Stand: 12.02.2020 15:24 Uhr

Vergewaltigungen in Wilhelmsburg: Prozess gestartet

Ein Serientäter hat im Sommer des vergangenen Jahres im Hamburger Stadtteil Wilhelmsburg drei Frauen überfallen und vergewaltigt. Am Mittwoch hat vor dem Hamburger Landgericht der Prozess gegen den 28-jährigen mutmaßlichen Täter begonnen. Sein Verteidiger kündigte an, dass sein Mandant am kommenden Prozesstag eine Erklärung abgeben werde.

Mann gestand nur die Überfälle

Ein 28-jähriger mutmaßlicher Vergewaltiger steht vor Gericht. © NDR Foto: Elke Spanner
Der 28-jährige Angeklagte sitzt zwischen seinem Verteidiger und einer Dolmetscherin.

Der Mann hat die Überfälle bei der Polizei gestanden, Vergewaltigungen räumte er hingegen nicht ein. Nur in zwei Fällen habe er sexuelle Motive für die Überfälle gehabt, sagte der 28-Jährige. Zu Vergewaltigungen sei es nicht gekommen. Davon geht jedoch die Anklage aus: Demnach hatte der Mann im April 2019 zunächst eine 78-jährige Frau im Inselpark vergewaltigt. Die Anwältin der Seniorin sagte am Rande des Prozesses, dass es ihrer Mandantin immer noch schlecht gehe. Sie werde beantragen, dass die Frau nur unter Ausschluss der Öffentlichkeit über ihr Erlebnis aussagen muss.

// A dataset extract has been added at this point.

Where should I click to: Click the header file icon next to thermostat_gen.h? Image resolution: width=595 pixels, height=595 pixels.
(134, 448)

Abgebissene Fingerkuppe ergab DNA-Spur

Im August vergangenen Jahres soll er dann eine 24-jährige Joggerin auf dem Wander- und Radweg neben der Wilhelmsburger Reichstraße überfallen, zu einer Unterführung gezerrt und vergewaltigt haben. Die Frau wehrte sich heftig und biss dem Täter eine Fingerkuppe ab. Dadurch kam die Polizei an seine DNA.

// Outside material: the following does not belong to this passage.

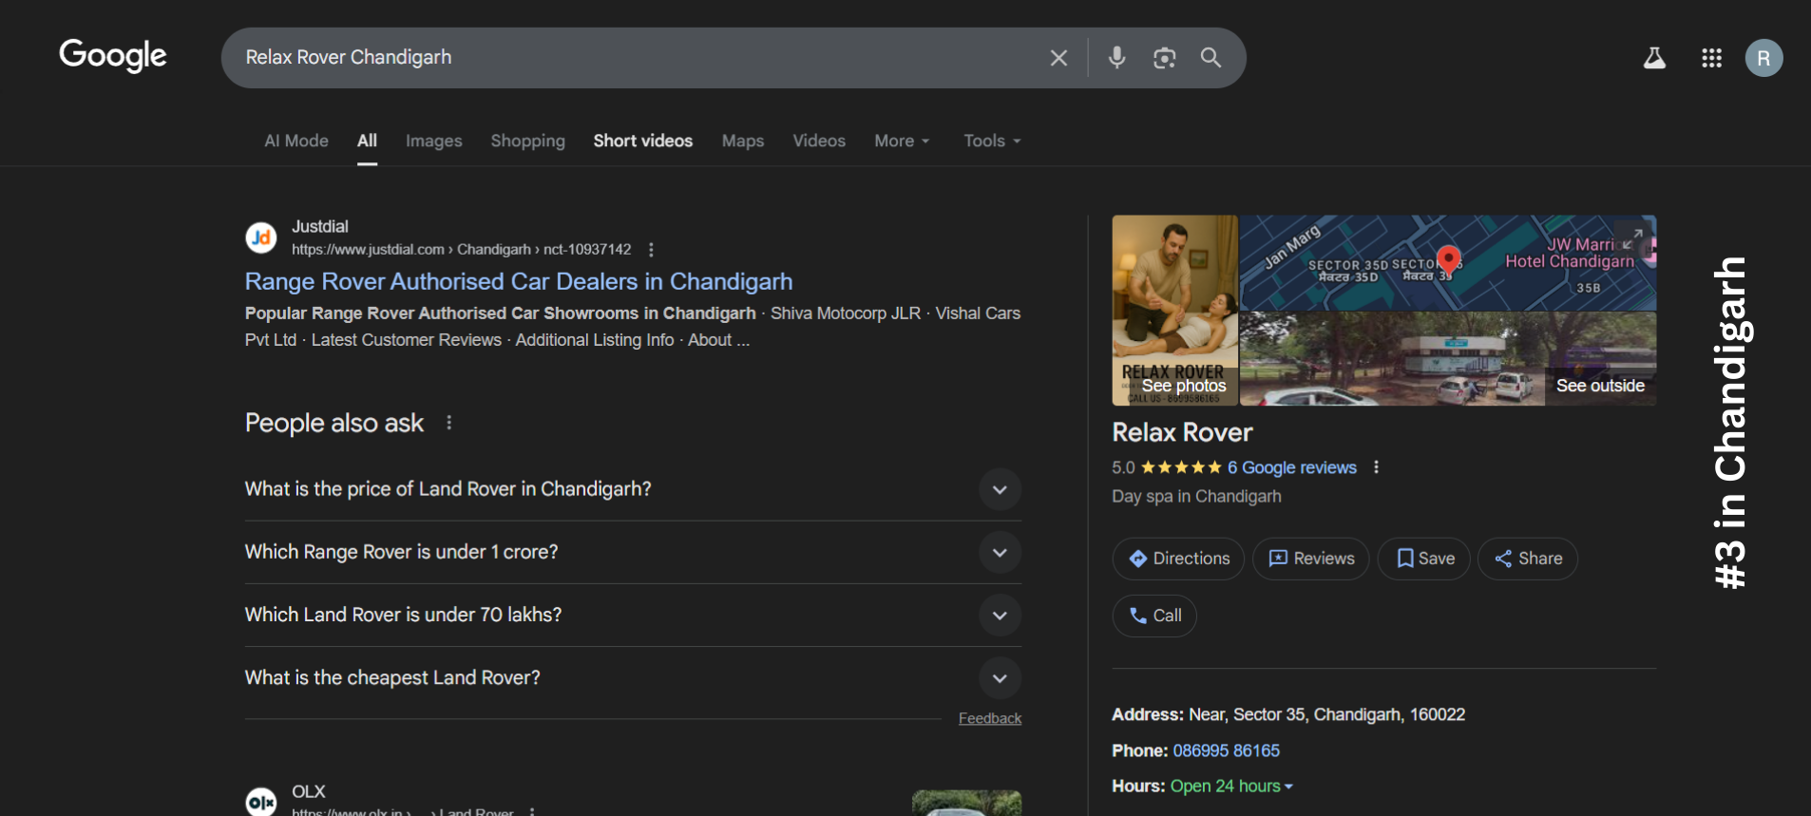Switch to the Maps tab
This screenshot has height=816, width=1811.
point(742,141)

Die Ermittler stellten fest, dass es derselbe Täter war wie im April. Dennoch konnte er erst zwei Wochen später festgenommen werden - nachdem er eine 43-jährige Frau zu Boden gerissen hatte. Bei einer Sofortfahndung nahm die Polizei den jetzt Angeklagten nahe des Inselparks fest.

Verhandlungen bis Ende März angesetzt

In dem Prozess sollen neben einem Gutachter auch die drei Opfer aussagen. Bei einem Schuldspruch droht dem Angeklagten eine Strafe von mindestens zwei Jahren, im Höchstfall 15 Jahren. Das Landgericht wird bis Ende März über den Fall verhandeln.